• [REQUIRED ACTION]:
An exact reprint of every record below is required, with the pictures left out.

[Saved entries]
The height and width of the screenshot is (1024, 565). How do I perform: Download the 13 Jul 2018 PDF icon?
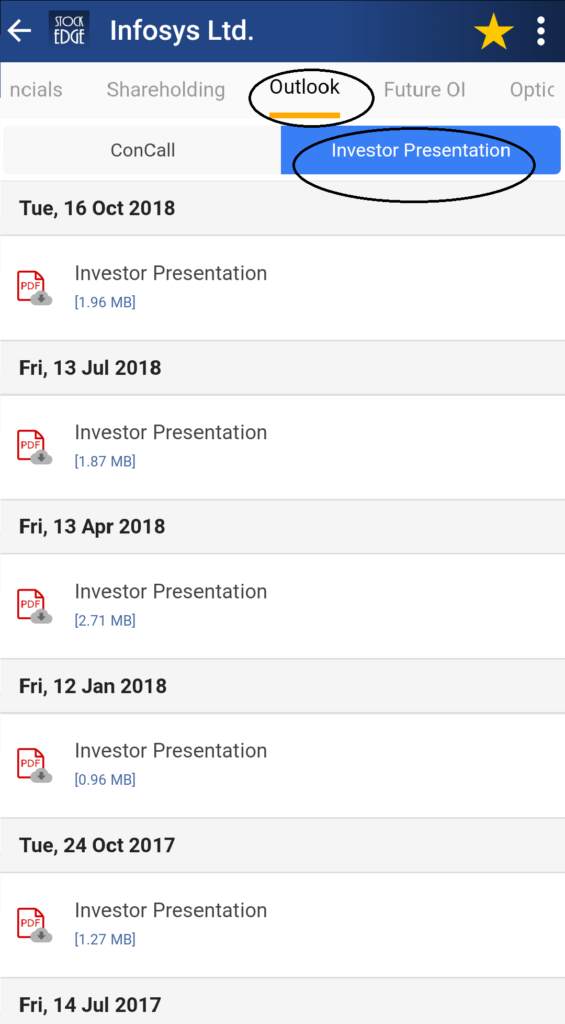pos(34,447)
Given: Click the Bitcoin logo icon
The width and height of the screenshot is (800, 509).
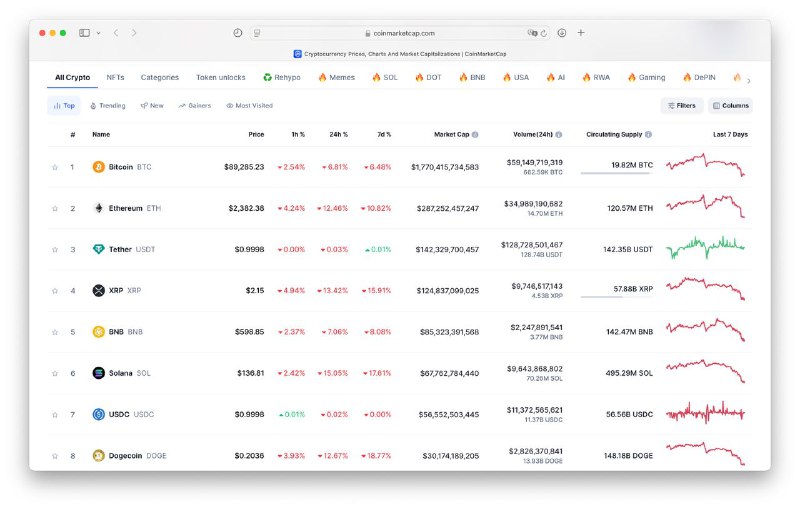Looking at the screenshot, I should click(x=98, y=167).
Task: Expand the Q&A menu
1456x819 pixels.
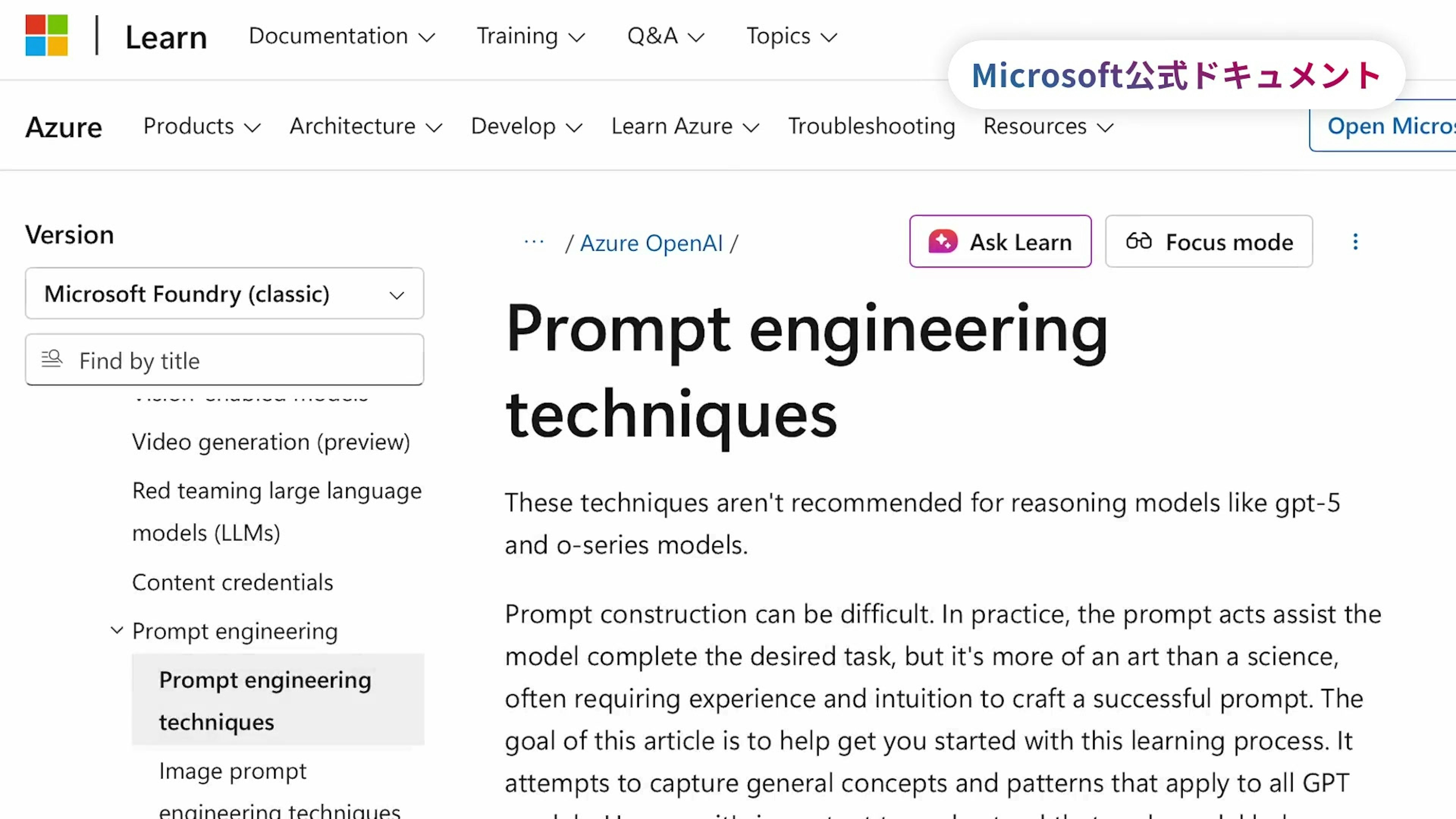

• [EXERCISE ANSWER]:
The height and width of the screenshot is (1024, 565). How do I perform: Download the 13 Jul 2018 PDF icon?
pos(34,447)
Given: Click the Bitcoin logo icon
The width and height of the screenshot is (800, 509).
Looking at the screenshot, I should click(x=98, y=167).
Task: Expand the Q&A menu
1456x819 pixels.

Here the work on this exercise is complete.